The task —
Please retype, word for word, the line containing "This screenshot has height=732, width=986." and every line after it through the end of the records, leaving out all pictures.

Task material —

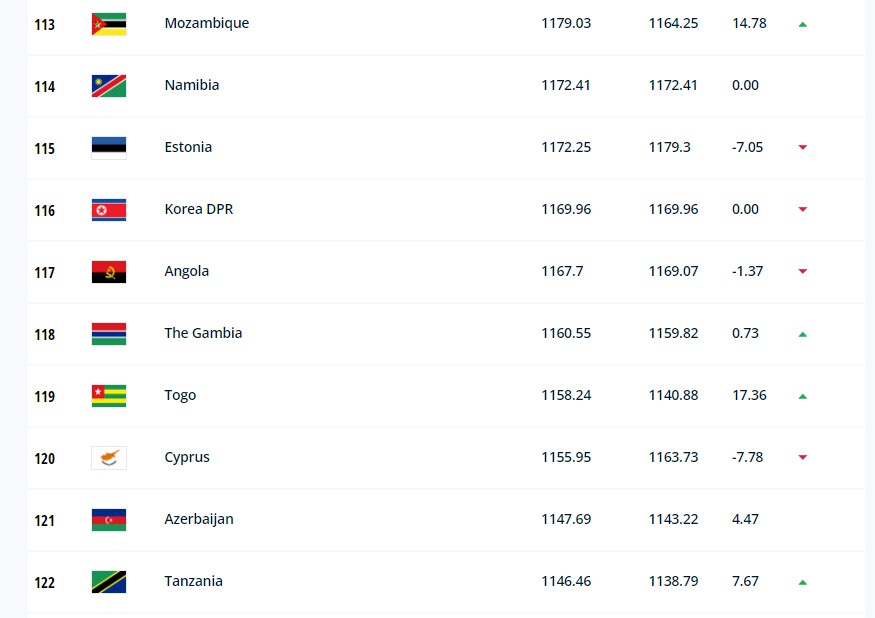The image size is (875, 618).
Task: Open the Azerbaijan team link
Action: [x=199, y=519]
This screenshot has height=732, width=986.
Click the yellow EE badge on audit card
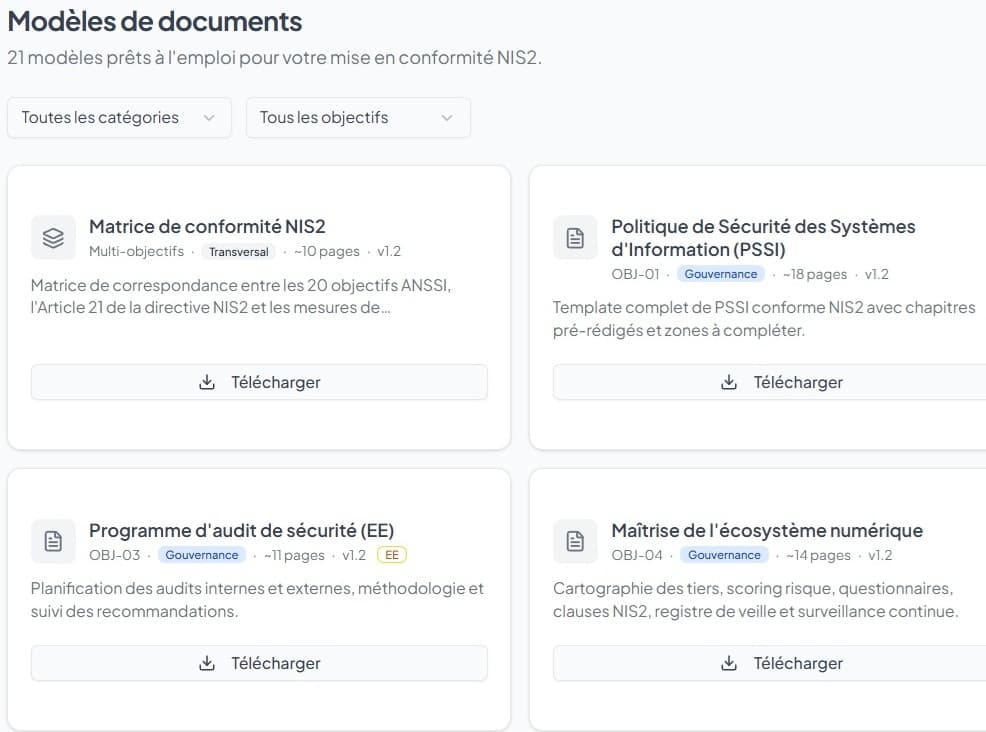(x=391, y=555)

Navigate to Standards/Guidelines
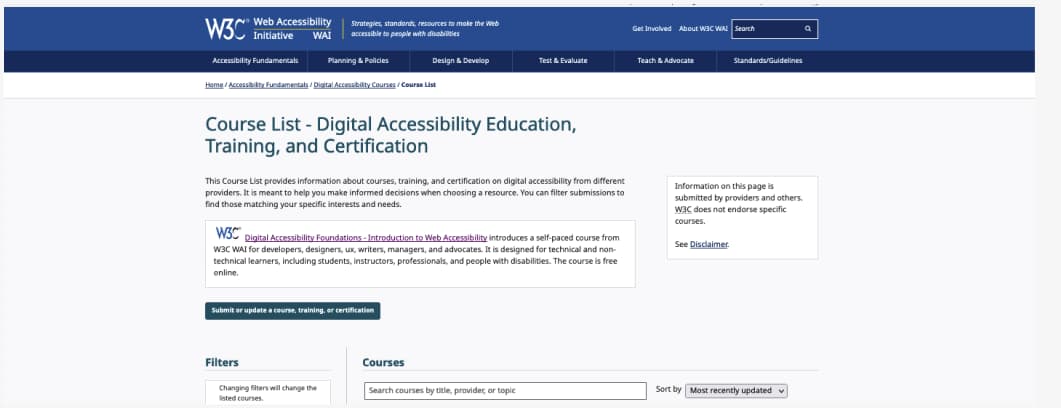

Answer box —
This screenshot has height=732, width=986.
Click the yellow EE badge on audit card
(x=391, y=555)

Navigate to Standards/Guidelines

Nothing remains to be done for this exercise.